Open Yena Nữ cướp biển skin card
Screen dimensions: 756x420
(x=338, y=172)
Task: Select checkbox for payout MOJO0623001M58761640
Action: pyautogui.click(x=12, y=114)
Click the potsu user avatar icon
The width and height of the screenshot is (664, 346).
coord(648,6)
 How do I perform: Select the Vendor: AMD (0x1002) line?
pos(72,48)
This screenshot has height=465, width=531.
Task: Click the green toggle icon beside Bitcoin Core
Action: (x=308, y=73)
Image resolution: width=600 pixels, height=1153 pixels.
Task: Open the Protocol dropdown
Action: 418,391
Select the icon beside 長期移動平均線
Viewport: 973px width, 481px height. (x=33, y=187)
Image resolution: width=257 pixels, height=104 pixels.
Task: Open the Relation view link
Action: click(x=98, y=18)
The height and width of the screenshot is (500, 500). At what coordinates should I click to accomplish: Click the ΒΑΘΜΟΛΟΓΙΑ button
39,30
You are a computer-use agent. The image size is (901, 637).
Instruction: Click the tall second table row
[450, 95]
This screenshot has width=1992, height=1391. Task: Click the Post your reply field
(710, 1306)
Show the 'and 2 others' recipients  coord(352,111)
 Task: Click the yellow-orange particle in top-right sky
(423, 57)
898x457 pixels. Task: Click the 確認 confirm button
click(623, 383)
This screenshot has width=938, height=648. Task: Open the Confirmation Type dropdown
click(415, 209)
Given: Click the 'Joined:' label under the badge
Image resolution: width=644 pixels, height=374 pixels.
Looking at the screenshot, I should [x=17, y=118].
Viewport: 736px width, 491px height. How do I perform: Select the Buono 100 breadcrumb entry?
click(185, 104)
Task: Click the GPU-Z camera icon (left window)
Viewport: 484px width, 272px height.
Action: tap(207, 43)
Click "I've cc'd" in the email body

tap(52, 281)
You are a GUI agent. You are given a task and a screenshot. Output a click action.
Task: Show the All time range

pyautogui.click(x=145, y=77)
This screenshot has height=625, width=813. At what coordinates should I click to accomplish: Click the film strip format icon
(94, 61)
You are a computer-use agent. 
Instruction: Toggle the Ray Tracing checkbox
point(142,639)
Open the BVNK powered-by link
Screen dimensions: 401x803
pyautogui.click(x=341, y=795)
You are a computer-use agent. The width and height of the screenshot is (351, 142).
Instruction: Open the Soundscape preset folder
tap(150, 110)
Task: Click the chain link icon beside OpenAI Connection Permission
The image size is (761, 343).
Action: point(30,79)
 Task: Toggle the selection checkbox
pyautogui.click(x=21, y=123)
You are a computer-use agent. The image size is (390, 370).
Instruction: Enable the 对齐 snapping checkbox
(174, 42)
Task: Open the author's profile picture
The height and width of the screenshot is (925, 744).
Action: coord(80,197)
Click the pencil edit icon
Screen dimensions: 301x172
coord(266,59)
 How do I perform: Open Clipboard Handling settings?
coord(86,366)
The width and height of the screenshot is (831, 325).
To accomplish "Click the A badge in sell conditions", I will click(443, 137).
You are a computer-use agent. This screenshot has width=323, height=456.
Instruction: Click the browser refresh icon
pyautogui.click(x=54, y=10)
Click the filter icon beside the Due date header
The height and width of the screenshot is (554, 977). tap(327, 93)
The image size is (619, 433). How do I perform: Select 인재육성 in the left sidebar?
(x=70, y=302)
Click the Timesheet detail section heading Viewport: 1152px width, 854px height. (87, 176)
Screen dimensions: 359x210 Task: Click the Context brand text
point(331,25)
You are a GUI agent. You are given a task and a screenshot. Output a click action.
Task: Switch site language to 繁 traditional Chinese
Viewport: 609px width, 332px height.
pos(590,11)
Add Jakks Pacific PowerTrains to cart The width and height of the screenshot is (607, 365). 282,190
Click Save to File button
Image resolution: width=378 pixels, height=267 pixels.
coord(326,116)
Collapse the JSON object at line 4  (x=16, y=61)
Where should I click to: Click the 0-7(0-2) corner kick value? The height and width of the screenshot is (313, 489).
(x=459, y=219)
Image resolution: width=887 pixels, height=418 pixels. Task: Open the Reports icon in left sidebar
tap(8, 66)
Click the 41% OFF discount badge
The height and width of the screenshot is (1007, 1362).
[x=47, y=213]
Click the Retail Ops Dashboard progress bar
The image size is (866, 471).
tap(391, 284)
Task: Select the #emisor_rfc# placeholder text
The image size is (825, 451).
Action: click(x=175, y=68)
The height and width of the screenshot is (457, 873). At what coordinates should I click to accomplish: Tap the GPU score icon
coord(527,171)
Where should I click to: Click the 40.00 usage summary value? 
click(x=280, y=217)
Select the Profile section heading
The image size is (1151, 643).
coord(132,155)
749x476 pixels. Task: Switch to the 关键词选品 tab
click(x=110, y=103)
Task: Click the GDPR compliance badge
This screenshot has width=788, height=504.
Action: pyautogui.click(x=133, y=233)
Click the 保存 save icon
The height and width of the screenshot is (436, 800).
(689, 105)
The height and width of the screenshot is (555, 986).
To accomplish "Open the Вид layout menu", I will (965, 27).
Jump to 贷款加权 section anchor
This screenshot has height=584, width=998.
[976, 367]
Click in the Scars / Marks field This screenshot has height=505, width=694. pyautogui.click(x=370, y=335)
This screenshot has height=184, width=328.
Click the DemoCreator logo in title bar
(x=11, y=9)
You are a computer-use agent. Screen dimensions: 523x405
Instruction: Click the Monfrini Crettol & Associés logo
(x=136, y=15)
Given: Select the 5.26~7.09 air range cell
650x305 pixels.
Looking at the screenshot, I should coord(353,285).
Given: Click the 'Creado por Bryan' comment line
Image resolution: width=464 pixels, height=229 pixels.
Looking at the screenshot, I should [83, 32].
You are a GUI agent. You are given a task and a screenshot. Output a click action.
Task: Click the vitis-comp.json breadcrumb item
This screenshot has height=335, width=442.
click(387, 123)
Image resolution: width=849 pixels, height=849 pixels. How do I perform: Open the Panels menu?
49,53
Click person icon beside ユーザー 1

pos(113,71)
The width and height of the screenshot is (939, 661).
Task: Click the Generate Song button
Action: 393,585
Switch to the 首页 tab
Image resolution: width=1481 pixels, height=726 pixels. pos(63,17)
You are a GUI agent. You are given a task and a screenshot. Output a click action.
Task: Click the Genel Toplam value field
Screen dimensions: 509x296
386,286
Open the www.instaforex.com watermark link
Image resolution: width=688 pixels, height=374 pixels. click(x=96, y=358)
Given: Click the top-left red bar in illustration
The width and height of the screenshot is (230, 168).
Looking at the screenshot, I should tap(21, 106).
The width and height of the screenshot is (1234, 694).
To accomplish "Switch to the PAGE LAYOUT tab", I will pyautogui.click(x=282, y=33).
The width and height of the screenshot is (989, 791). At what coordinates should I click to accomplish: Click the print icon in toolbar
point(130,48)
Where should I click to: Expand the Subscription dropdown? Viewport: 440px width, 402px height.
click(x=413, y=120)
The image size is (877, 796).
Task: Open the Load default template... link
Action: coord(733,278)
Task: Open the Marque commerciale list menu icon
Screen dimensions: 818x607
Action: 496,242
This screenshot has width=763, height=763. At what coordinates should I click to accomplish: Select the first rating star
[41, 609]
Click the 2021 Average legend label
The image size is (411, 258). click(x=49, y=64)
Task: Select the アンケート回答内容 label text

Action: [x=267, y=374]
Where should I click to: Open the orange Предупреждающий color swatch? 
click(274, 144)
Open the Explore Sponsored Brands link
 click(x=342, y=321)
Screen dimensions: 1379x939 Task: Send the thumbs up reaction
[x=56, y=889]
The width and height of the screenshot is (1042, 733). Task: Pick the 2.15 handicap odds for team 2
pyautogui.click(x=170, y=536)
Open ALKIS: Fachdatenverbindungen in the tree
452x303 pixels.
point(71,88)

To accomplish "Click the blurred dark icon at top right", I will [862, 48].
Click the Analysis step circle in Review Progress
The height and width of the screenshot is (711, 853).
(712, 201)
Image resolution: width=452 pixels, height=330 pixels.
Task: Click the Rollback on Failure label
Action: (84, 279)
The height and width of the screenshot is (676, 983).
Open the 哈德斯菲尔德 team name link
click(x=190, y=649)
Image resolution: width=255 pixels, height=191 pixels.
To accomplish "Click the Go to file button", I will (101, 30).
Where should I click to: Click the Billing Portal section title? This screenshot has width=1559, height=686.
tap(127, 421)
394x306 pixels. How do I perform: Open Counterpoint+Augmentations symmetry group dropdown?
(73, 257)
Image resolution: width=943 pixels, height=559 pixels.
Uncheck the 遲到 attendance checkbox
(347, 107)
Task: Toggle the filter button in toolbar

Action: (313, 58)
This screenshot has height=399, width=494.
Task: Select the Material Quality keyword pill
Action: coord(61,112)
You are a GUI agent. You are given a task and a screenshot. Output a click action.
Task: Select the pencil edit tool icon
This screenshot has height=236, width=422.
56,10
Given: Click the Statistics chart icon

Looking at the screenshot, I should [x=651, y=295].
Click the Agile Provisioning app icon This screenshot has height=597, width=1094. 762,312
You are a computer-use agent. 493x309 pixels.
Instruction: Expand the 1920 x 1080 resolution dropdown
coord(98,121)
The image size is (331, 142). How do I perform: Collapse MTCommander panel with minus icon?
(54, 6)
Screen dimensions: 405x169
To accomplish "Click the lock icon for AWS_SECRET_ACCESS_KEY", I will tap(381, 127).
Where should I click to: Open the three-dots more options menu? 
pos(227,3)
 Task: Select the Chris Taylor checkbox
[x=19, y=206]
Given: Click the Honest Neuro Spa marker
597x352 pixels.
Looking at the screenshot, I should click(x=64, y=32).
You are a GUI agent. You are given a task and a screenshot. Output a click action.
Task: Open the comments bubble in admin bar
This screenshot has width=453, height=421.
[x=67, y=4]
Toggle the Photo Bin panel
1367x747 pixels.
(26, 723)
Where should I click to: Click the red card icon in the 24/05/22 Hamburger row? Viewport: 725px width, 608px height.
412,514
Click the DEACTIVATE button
◇ ◇ ◇ ◇ ◇ ◇ ◇
### TRY IT
Nothing but a number should be given: the number of lines in the records that contain the word "computer".

### EXERCISE SOLUTION
7